TASK TO COMPLETE — Each line starting at the one that contains "You are a computer-use agent." and ending at the one that contains "Instruction: Select the Sunset palette preset" must be returned exactly, and the rest of the listing is left out.
===== INPUT
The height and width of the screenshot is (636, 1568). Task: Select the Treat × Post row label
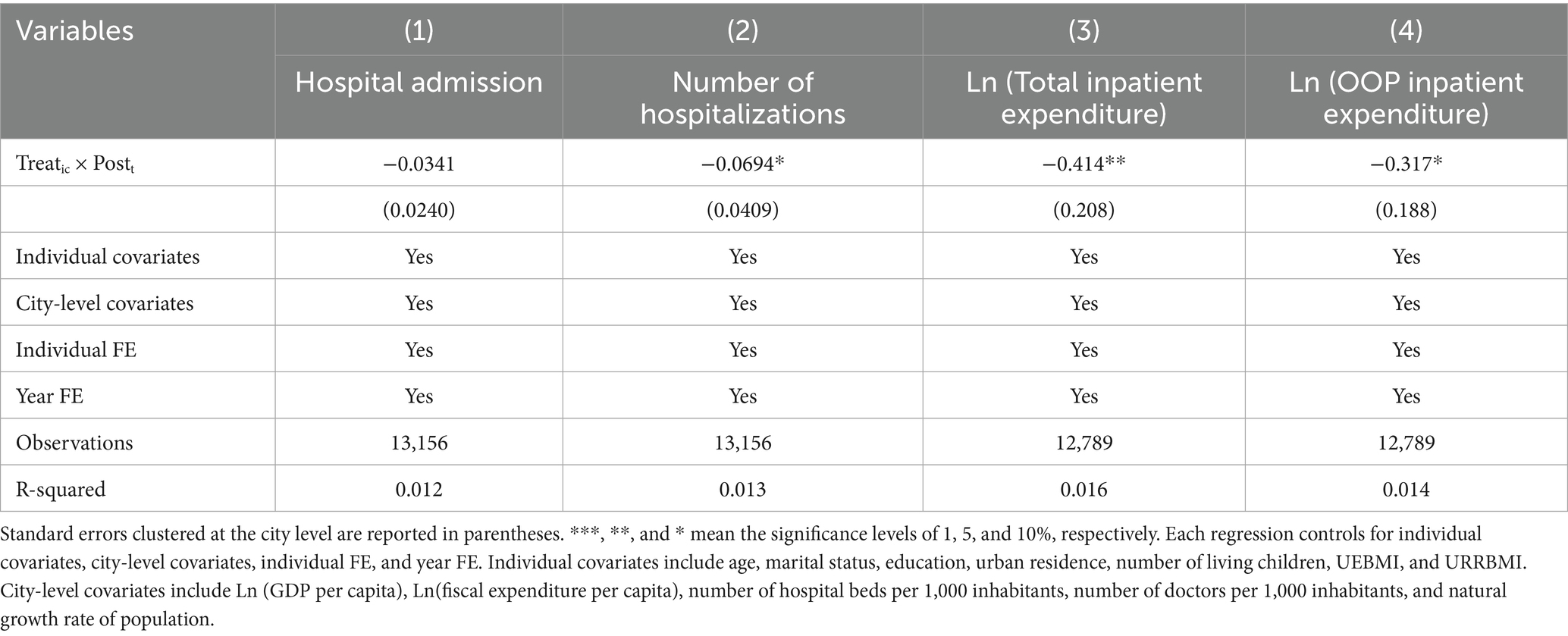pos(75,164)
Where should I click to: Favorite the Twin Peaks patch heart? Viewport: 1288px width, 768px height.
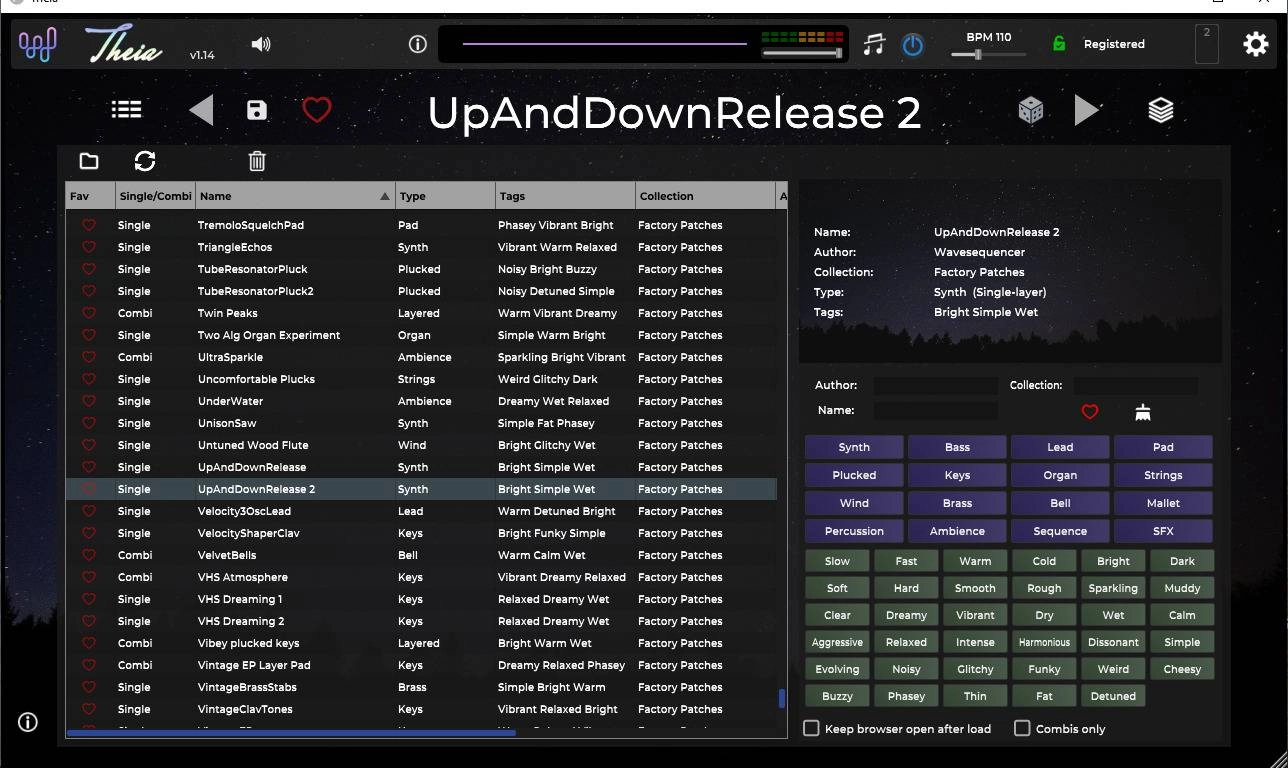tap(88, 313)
==========
===== INPUT
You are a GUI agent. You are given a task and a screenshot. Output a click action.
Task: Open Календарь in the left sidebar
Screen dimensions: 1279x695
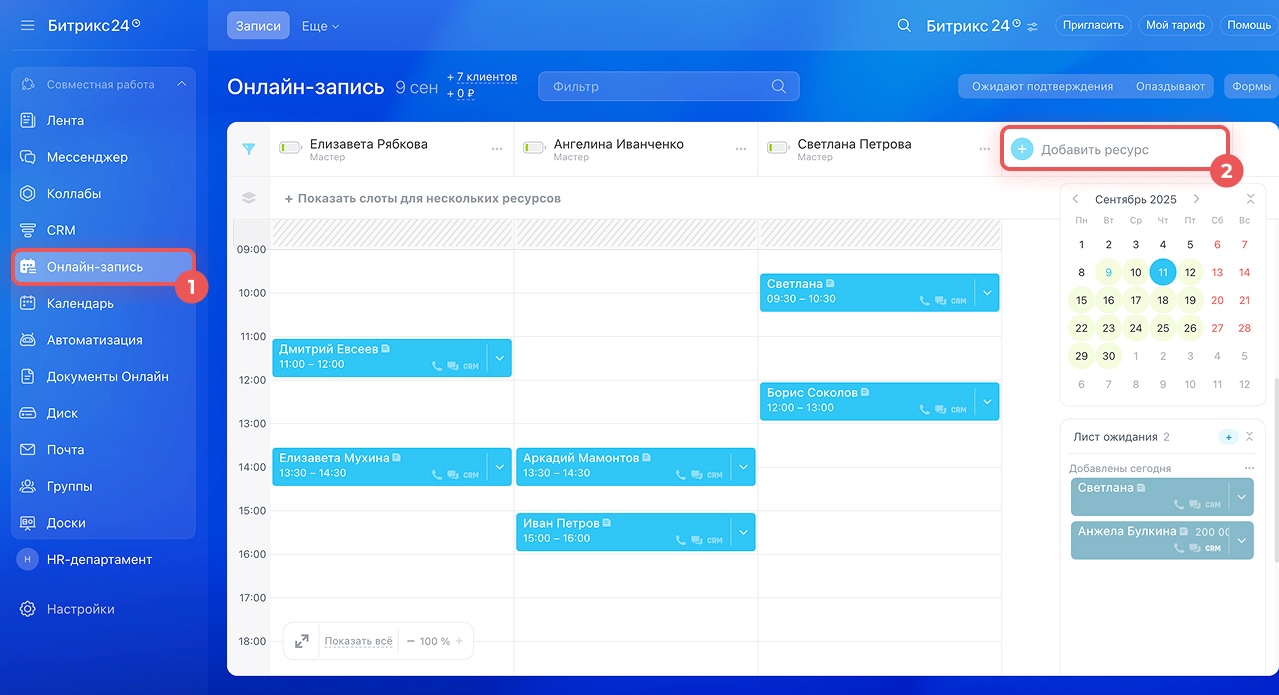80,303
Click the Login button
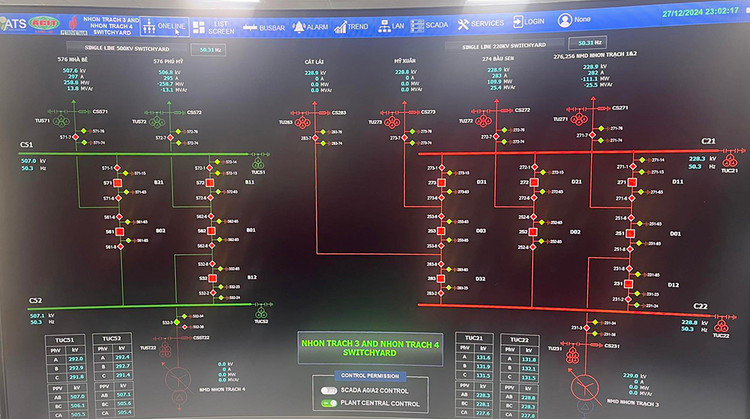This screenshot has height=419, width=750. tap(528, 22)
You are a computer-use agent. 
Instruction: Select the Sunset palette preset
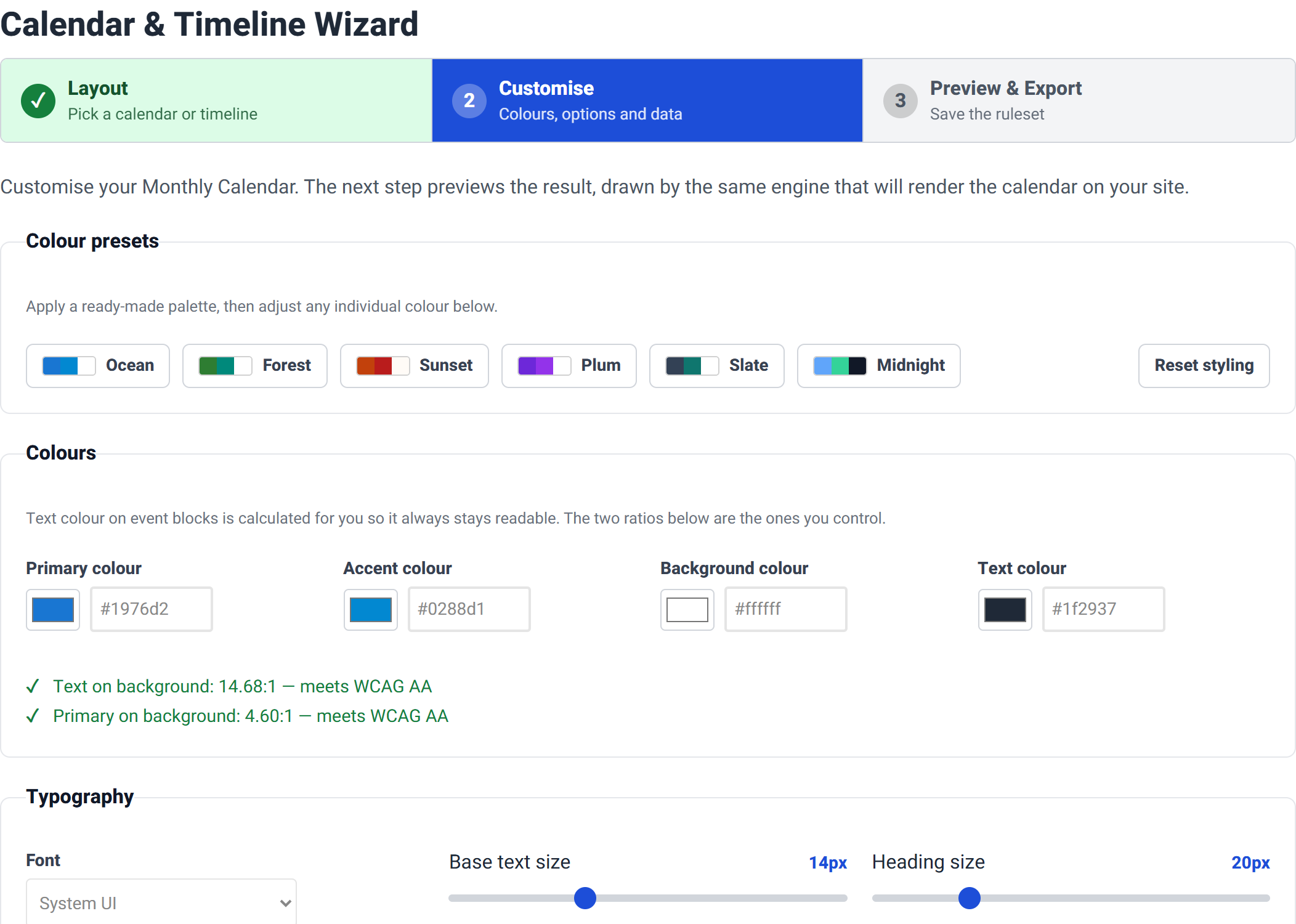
==========
===== INPUT
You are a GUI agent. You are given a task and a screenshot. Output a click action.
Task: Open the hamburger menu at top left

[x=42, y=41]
==========
ANSWER TO THIS TASK —
You are a computer-use agent. 
Instruction: Select the Sunset palette preset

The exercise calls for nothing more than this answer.